As US soya bean exports are currently out of season, the first indication of the effect will be an indirect one, as the Brazilian soya bean exports’ season is just about to lift off, peaking in May-July.
BIMCO’s Chief Shipping Analyst Peter Sand comments: “The uncertainty in the shipping market has already been felt. Anecdotal evidence of fewer US gulf cargoes heading for China is an indicator of this. Changes in pricing of soya beans is another effect already seen.
In terms of volume, the coming months will show us exactly how much Brazil can further ramp up its exports to China. Brazil is already the leading provider of soya beans to China, but unable to become a full substitute for US exports this year.”
“Clash of the Titans”
China is the world’s largest consumer and importer of uncrushed soya beans; the US is the largest producer and Brazil is the largest exporter.
In 2017, the dry bulk shipping industry transported 51 million tonnes of soya beans at an approximate distance of 11,000 nautical miles from Brazil to China.
During the same year the US exported 33 million tonnes, as it lost a bit of its share in the Chinese market. China established stricter import standards from 1 January 2018 which started to bite the US during Q4-2017. That also meant that shipping of in soya beans between the two countries was down by 18% (2 million tonnes) in first two months of 2018.
Over the past two decades, one nation only, China, has increased its appetite for soya beans to any meaningful extent.
Is it desirable for Brazil to close the Chinese ‘import gap’?
Should China decide to enact the import tariff on US soya beans, the relevant question becomes: To what extent can, and will, Brazil step in to make it up for US exports?
The answer to that is: anywhere between 0% and 82%, probably depending on the price.
Brazil is expected to achieve a harvest that is almost as good as the record seen in the previous marketing year 2016/2017. That means the export potential is just as high, leaving changes to any stock piles out of the equation.
In 2017, Brazil exported 27 million tonnes to other countries than China. In theory, that means Brazil could cover 82% of the imports China used to source from the US. Subsequently, that would require, the US to take over the Brazilian market share anywhere else in the world. We deem that is not a desirable position for the Brazilians to bring themselves into, having one giant costumer only to serve.

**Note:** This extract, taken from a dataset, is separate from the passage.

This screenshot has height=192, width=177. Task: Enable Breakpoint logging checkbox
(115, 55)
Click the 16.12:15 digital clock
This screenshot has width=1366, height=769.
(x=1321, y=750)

Bottomline is that China needs the soya to feed farmed animals: poultry, pigs and fish – which cannot starve because of a trade war. Meat from these animals has grown increasingly popular as the Chinese population has prospered.

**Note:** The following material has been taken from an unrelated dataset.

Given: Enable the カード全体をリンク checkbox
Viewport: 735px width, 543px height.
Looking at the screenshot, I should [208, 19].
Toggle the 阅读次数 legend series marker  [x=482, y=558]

Though not preferred by the Chinese importers, taking soya bean meal (soya beans crushed before exports) may serve as an interim substitute to close any ‘import gap’.
Seasonality gives guidance to impact on shipping
Brazilian exports take place throughout the year, but 80% of it is shipped in Panamax and Supramax ships during the months of April through to September. This is an exact opposite to the US exporters who ship 80% of their soya beans from November through March.
“For the shipping industry, traders, exporters and importers this delayed impact gives leeway for them to adjust their business to a ‘new reality’ in due time before the real effects of a trade war involving global shipping of soya beans is felt.
Let’s hope that it will not be carried out, as a trade war is harmful to everyone”, Peter Sand concludes.